But it didn't catch fire, of course. Because dreams just aren't that logical. My jacket's chances of catching on fire would've increased tenfold had I not been smoking.

And that's a fact. But, anyway, I arrived in the middle of a performance. Everyone was in costume, and one of my friends from a nearby high school had arrived for an acting class with my director, who could apparently be in two places at once.

Everyone looked just like they do in real life. And I called them all by their proper names. This is a rare phenomenon in my dreams. Generally, not only do I misname my friends, but I also turn into them at some point during the course of the conversation. IDENTITY CRISIS!!!
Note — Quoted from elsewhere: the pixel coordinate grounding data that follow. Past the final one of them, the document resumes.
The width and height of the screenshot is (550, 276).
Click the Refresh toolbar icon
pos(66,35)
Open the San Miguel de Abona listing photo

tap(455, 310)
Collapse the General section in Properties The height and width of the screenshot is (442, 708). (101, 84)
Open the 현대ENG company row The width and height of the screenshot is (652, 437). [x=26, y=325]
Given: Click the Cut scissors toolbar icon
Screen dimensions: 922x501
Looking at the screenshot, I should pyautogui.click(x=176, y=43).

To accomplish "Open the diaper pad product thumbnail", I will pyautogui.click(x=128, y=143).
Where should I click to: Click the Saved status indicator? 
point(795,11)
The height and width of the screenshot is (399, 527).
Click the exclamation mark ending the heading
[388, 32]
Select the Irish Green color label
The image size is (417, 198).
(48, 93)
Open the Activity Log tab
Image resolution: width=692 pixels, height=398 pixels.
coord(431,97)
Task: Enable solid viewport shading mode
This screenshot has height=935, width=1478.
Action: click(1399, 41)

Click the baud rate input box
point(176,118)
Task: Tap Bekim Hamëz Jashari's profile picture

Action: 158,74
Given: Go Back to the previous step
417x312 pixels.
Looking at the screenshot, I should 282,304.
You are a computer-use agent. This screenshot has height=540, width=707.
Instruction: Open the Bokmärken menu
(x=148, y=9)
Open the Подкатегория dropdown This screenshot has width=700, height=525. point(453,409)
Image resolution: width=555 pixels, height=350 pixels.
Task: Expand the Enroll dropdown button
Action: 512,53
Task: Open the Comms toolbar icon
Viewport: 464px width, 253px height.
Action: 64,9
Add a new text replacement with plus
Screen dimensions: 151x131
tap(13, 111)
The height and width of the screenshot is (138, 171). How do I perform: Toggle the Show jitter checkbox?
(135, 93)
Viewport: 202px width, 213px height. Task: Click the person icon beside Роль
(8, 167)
So, anyway, I see all my old friends and then I go into the empty theatre (because this is in the middle of a performance, of course it's empty).

That's it.

*I used to look at people's yearbooks when I was a freshman in high school, and I saw this one that said "Dear Jack, What can I say?" It continued, but those four words struck me with their profundity.

Then I realized that everyone signed their yearbooks that way.

Sunday, December 23, 2007

The Ultimate Christmas Fake Book

With a label proclaiming its status of "Newly Revised Newly", The Ultimate Christmas Fake Book enables hopefuls to con and hoodwink their way through any professional Christmas engagement. The deceptively simple anthology features old favorites, such as "Angels We Have Heard on High", "It Came Upon The Midnight Clear", and "Joy to the World". Tucked between these comfort foods rest the eclectic, the overstimulated, and the just plain twisted. Old favorites? Not quite. Fairly early on we are presented with a song title representative of the question posed by any busybody nasal toned housewife while looking into her heathen neighbor's living room: "Do They Know it's Christmas?" This is followed by more meat-and-potatoes carols, but it isn't long before we come across "Neighbor, What Has You So Excited?" You can tell it's trying too hard; it's desperation for news borders on the obscene. I Hope it doesn't have a heart attack. This song title works best in conversation if recited at the speaker's breaking point, so as to create a prepubescent air of chemical imbalance and self-conscious testosterone. And, to round out our Overeager Category, we have "What Month Was Jesus Born In?" Another prepubescent display of awkwardness sure to turn heads, ludicrously emphasized by the uncomfortable placement of the preposition at the end of the sentence.

Speaking of strange wording, what about "Deck the Hall with Boughs of Holly"? I always thought there was more than one hall. Is that just me? Did the people in this song have to downsize, or something?

On the opposite end of the spectrum, we have the great epic titles, like "Ring Out, Ye Wild and Merry Bells!" What terror, what fervor! King Lear couldn't have put it better. Again, note the hints of obsession. Whoever this guy is, he needs to stop hyper-focusing. He really likes those bells. I mean, really, really likes them. Hmmm.

And lastly we have the exhausted, stuttering"Still, Still, Still".

Enough said. Buy this book.

Tuesday, December 18, 2007

The Boring Manifesto

I have found many, many ways to combat the post-first semester freshman year existential crisis, none of them being remotely effective in any way. Right now, my eyes are just kind of slicking over the surfaces of the room. I wish I could say that my head was whipping wildly about, or that my eyes were darting, or any of that nonsense, but unfortunately I'm just too sedentary by nature. I killed about fifteen minutes slicking over a green wrought iron gate that stands between the fireplace and me. I contemplate it from different angles. It looks like a bearded flower, with a mouth like a teardrop.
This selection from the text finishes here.